Information Helpers

Given a potentially infinite stream of items where each item is chosen from a space with a potentially infinite number of dimensions of variation, the helper's task is to use information provided implicitly by the user's previous choices to classify each item in the stream into one of three groups:

items the user has definitely liked and wishes to see more of,
items the user has definitely disliked and wishes to see no more of,
items the helper hasn't yet presented to the user.

Call a decision procedure that distinguishes between the first two classes a classifier. This classifier need not be correct on all items; probabilistically good behavior is acceptable.

In versions of the problem where the information helper is trying to guess rules of explanation for some phenomena, or versions where the helper is trying to correct user errors, the stream of items is produced by the user's own sequence of actions.

The information helper problem arises in its most virulent form whenever:

the user cannot articulate the item classifier
the user can articulate the item classifier, but not in terms of the dimensions of variation known to the system
the user can articulate the item classifier in terms of the dimensions of variation known to the system, but either can't be bothered to do so or chooses to keep it secret
the user can easily articulate the item classifier in terms of the dimensions of variation known to the system, but that classifier is constantly changing.

Most classification programs focus on problems where the item classifier is known, fairly easily articulated, and static. For such problems, "articulating the classifier" is equivalent to constructing a program to solve the problem. Various kinds of adaptive programs (neural networks, genetic algorithms, simulated annealing, production systems) address one or more versions of the more complex problem.

The information helper's task is to construct a (potentially dynamic) classifier that sufficiently separates the first two classes. Items not fitting into either category fall into a grey area where the system has not yet had the benefit of the user's judgment and it must attempt classification based solely on the similarity of those as yet unclassified items with items in either one of the two sets already implicitly defined by the user's previous actions. To determine this similarity, the helper must have a measure of semantic distance between items; that is it must construct a (potentially dynamic) metric on the space of items. (Note: Doug Hofstadter's programs like Copycat and Tabletop focus on problems where this similarity is completed by analogy.)

For purposes of this paper, a successful helper is one whose cumulative positive hit rate asymptotically approaches, say, fifty percent or better, and whose cumulative negative hit rate asymptotically approaches, say, ninety percent or better. Half the time it correctly classifies new items the user wishes to see and most of the time it correctly classifies items the user doesn't wish to see. These two parameters should of course be under user control, but a (50, 90) split seems like a minimal measure of success since it should save users at least half of the time they would otherwise have to spend on the classification task.

The helper's task is made hard by several constraints:

Limits on computational resources, or time, or knowledge of important dimensions of variation (or all three) usually make a complete cross-product analysis of all items and all dimensions of variation impossible.
The potential variability of the dimensions of greatest importance makes a complete cross-product analysis at any one time, even if one were available, not completely usable for future classification requests.
The unwillingness or inability of the user to explicitly pre-identify important dimensions of variation or to classify by hand any of the items in the stream except in a post-hoc implicit fashion based on their actions.

Data to examine:

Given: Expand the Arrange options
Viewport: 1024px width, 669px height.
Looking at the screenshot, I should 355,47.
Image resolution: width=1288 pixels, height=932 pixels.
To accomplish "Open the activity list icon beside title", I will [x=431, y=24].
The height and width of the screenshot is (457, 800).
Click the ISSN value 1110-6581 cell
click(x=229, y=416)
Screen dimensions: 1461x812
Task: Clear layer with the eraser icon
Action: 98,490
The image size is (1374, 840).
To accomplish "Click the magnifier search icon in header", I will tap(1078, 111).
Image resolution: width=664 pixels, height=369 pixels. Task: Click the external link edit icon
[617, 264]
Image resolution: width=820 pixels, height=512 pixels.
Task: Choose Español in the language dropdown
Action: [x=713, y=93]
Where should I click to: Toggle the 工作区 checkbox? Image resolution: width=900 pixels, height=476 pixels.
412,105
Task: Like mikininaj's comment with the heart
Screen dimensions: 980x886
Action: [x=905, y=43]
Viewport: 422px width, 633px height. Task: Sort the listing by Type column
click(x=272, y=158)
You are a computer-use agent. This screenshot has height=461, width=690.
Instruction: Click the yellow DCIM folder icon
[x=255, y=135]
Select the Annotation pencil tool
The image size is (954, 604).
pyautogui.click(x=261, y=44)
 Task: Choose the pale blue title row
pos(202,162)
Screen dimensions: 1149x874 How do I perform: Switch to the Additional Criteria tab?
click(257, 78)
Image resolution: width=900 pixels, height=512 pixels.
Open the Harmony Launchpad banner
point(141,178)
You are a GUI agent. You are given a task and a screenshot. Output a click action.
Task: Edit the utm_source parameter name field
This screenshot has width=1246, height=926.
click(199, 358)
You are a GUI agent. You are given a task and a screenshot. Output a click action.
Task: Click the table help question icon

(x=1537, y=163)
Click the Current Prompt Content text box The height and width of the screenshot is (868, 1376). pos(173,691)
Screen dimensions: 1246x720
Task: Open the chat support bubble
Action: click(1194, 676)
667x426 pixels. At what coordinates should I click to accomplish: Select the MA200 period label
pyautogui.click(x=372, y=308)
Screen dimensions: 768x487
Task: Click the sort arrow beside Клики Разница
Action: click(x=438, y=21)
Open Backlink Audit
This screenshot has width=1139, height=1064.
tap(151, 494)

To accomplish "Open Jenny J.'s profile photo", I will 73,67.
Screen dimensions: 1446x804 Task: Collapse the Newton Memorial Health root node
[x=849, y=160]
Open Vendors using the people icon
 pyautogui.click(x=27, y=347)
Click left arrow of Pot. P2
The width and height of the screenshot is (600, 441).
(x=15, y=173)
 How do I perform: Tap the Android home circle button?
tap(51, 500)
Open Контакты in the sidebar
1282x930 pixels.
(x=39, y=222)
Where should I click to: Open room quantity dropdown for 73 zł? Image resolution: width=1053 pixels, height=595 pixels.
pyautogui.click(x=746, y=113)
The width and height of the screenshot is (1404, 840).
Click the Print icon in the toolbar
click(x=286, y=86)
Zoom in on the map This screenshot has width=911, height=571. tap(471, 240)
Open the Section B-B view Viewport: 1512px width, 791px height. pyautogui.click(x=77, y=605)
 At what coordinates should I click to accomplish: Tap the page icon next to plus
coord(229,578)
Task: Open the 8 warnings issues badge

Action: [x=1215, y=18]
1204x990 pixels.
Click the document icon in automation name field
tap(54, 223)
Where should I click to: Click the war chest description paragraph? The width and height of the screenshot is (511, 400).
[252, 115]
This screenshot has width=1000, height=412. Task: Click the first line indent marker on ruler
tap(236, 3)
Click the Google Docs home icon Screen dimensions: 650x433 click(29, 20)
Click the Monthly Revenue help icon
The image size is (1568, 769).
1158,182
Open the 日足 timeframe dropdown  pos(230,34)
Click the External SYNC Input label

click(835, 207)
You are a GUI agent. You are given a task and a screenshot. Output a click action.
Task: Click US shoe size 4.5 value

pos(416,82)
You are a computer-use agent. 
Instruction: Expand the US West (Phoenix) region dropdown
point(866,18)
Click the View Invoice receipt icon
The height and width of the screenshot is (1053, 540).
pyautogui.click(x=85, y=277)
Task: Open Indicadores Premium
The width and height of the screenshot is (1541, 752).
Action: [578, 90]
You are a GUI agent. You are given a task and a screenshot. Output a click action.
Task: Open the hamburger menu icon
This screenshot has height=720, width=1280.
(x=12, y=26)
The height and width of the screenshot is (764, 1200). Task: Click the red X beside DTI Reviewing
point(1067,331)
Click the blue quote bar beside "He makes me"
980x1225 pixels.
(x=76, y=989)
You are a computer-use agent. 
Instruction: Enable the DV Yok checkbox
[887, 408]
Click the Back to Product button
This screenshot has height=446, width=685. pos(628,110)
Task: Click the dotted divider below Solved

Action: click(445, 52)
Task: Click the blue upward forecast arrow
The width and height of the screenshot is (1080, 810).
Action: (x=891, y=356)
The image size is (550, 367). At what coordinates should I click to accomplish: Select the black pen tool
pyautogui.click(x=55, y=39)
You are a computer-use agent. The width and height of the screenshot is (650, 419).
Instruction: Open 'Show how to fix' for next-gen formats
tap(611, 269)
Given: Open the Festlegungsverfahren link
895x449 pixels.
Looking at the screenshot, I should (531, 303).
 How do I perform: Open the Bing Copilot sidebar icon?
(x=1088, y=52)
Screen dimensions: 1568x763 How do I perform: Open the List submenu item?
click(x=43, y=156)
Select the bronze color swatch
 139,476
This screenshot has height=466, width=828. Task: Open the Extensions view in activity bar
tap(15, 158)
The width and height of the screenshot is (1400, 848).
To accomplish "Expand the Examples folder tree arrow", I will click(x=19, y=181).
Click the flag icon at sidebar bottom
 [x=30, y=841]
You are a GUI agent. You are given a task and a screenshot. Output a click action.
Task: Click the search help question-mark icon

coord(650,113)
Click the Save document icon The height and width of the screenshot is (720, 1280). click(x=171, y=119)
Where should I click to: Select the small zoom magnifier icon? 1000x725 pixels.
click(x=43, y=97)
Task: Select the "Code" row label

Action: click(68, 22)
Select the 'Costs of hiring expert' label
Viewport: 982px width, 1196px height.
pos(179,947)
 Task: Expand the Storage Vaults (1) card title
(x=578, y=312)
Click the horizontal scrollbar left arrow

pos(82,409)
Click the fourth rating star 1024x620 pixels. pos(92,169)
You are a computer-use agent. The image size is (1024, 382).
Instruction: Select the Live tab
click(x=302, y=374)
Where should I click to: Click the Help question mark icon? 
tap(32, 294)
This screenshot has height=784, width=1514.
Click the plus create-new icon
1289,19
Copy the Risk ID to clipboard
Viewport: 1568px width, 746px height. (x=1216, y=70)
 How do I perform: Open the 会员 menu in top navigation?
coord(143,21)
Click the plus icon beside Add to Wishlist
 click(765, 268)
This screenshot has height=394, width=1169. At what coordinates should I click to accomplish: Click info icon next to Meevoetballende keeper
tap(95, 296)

Work to complete:
Copy the stretch from "The helper's task is made" through "of variation impossible." in the text on information helpers, and replace "computational resources" with "processing capacity".

Problem solution:
The helper's task is made hard by several constraints:

Limits on processing capacity, or time, or knowledge of important dimensions of variation (or all three) usually make a complete cross-product analysis of all items and all dimensions of variation impossible.